◆ **SHORT PROBLEM 1**
Output the passage of the TV tips post from "The comic book" to "and Vulture, too.", word for word.
** start of PAGE EXCERPT **
Monday, February 20, 2017

TV Tips

The comic book show for people (like me) who hate comic book shows. Created by Noah Hawley, the genius behind "Fargo" (the movie revamp show for people who hate movie revamp shows). The premiere episode was an intense, surreal, outlandishly ambitious feat. Episode two calmed down some, but was still pretty amazing. Amid the plenty of Peak TV, I rarely look forward to new episodes with bated breath, but the next episode of Legion can't get here quickly enough. The great Alan Sepinwall's episode reviews.

The Young Pope
Not what you'd think from the trailers. Not what you'd think from the reviews. This is a surreal, surprising, whack job of a series that miraculously never seems indulgent or eye-rolling. Gorgeously shot, too. AV Club recaps are particularly good for this one, and Vulture, too.

The Expanse
Best hard science fiction since Battlestar Galactica, now into its second season. Great transportive world-building. Plot's a bit complicated, so I recommend following along on AVclub (though they didn't recap the first two epis of season 2).

Meticulously crafted comedy, starring the dude who plays Richard Splett on Veep. It's an original vision; not just another cookie-cutter comedy, and it gives me at least one or two laugh-howls per episode. I'm not saying this is great (yet), but I'm sticking with it.
** end of PAGE EXCERPT **
◆ **SHORT PROBLEM 2**
Return the rows from the line with "Given: Click the Graphics co-processor label" to the line with "tap(527, 209)" unchanged, leaving out the pictures.
** start of DATA SHOWN **
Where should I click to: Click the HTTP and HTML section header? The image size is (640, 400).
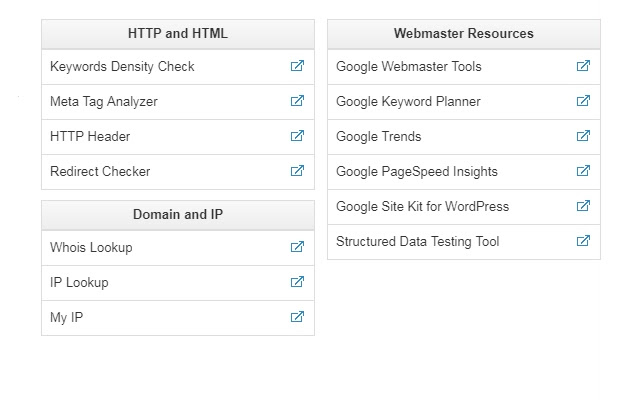[178, 34]
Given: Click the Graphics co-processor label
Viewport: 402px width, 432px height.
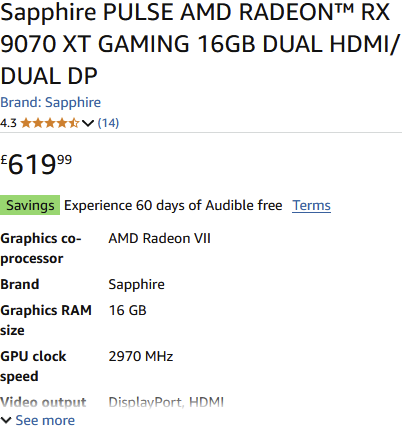Looking at the screenshot, I should click(x=41, y=248).
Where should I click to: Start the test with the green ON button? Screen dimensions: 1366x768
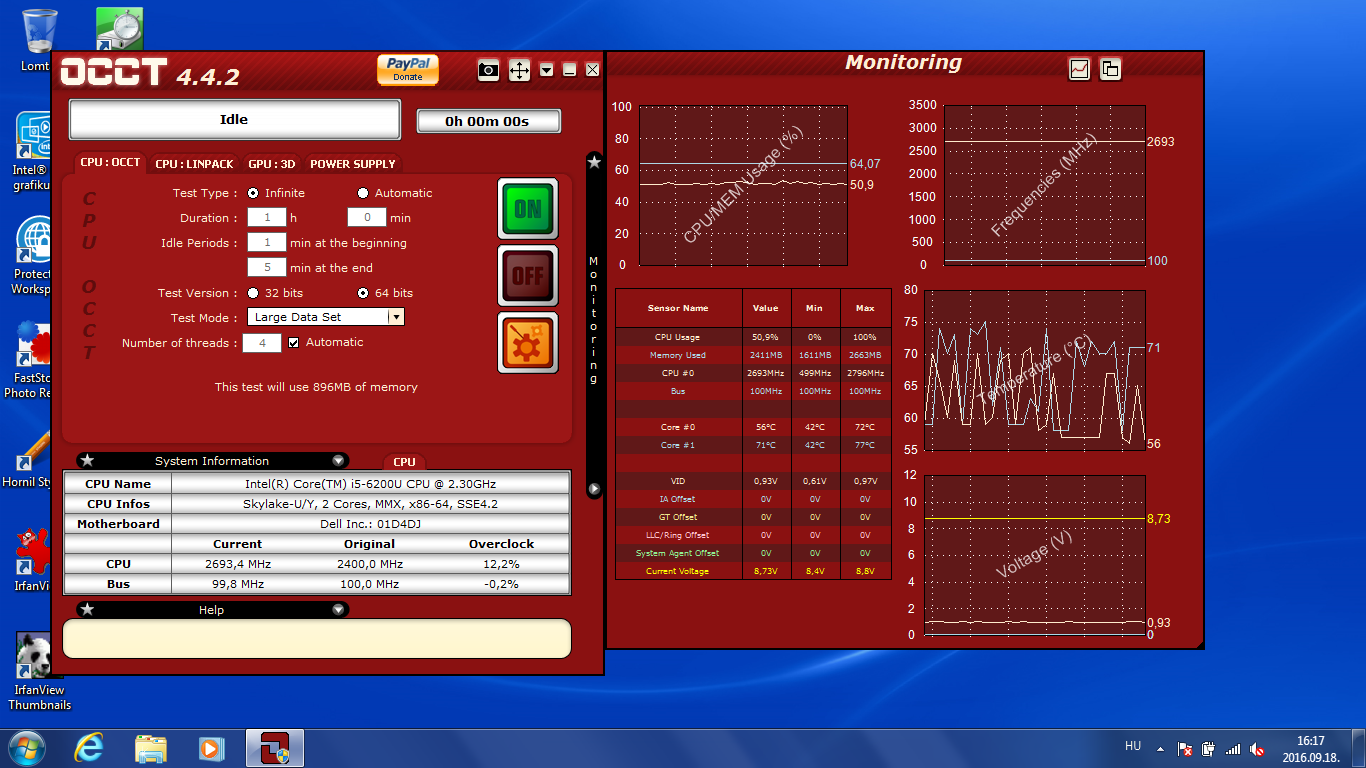tap(527, 209)
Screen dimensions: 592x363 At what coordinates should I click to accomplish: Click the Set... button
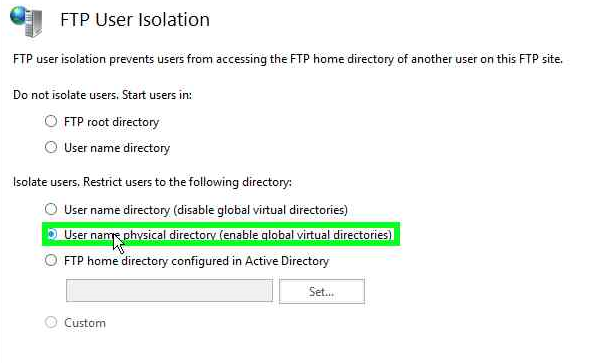click(322, 291)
** end of DATA SHOWN **
◆ **TASK RESULT 1**
The comic book show for people (like me) who hate comic book shows. Created by Noah Hawley, the genius behind "Fargo" (the movie revamp show for people who hate movie revamp shows). The premiere episode was an intense, surreal, outlandishly ambitious feat. Episode two calmed down some, but was still pretty amazing. Amid the plenty of Peak TV, I rarely look forward to new episodes with bated breath, but the next episode of Legion can't get here quickly enough. The great Alan Sepinwall's episode reviews.

The Young Pope
Not what you'd think from the trailers. Not what you'd think from the reviews. This is a surreal, surprising, whack job of a series that miraculously never seems indulgent or eye-rolling. Gorgeously shot, too. AV Club recaps are particularly good for this one, and Vulture, too.

◆ **TASK RESULT 2**
Given: Click the Graphics co-processor label
Viewport: 402px width, 432px height.
Looking at the screenshot, I should click(x=41, y=248).
Where should I click to: Start the test with the green ON button? Screen dimensions: 1366x768
tap(527, 209)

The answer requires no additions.